══ Data for this exercise

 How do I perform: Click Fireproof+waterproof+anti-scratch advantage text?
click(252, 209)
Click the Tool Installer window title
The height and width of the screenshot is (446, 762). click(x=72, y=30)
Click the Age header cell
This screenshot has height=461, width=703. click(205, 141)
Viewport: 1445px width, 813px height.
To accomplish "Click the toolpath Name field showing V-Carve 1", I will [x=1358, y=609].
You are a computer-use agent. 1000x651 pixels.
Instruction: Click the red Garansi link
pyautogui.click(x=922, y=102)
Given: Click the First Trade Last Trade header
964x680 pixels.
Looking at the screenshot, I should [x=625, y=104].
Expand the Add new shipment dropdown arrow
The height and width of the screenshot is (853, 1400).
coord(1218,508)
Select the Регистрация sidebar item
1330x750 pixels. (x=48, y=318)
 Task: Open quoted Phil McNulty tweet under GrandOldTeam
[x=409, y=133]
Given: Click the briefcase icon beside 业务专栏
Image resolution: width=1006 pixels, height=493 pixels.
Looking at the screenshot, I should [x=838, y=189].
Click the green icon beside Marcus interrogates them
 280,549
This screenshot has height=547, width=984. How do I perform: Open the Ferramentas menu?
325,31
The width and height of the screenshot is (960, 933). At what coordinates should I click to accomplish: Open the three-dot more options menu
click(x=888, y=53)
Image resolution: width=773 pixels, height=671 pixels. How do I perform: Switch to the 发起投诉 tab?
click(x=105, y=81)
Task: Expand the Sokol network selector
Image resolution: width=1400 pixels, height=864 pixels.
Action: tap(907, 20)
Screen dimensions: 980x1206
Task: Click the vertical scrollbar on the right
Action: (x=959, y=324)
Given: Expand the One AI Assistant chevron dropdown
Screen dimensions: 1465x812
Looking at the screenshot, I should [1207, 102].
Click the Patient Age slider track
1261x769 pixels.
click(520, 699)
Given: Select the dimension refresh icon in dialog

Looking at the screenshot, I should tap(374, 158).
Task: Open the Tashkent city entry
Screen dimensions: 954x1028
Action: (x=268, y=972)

════

> _Task instructions_: Write down every line of the data above that includes the string "dropdown".

> _Solution to this exercise_:
Expand the Add new shipment dropdown arrow
Given: Expand the One AI Assistant chevron dropdown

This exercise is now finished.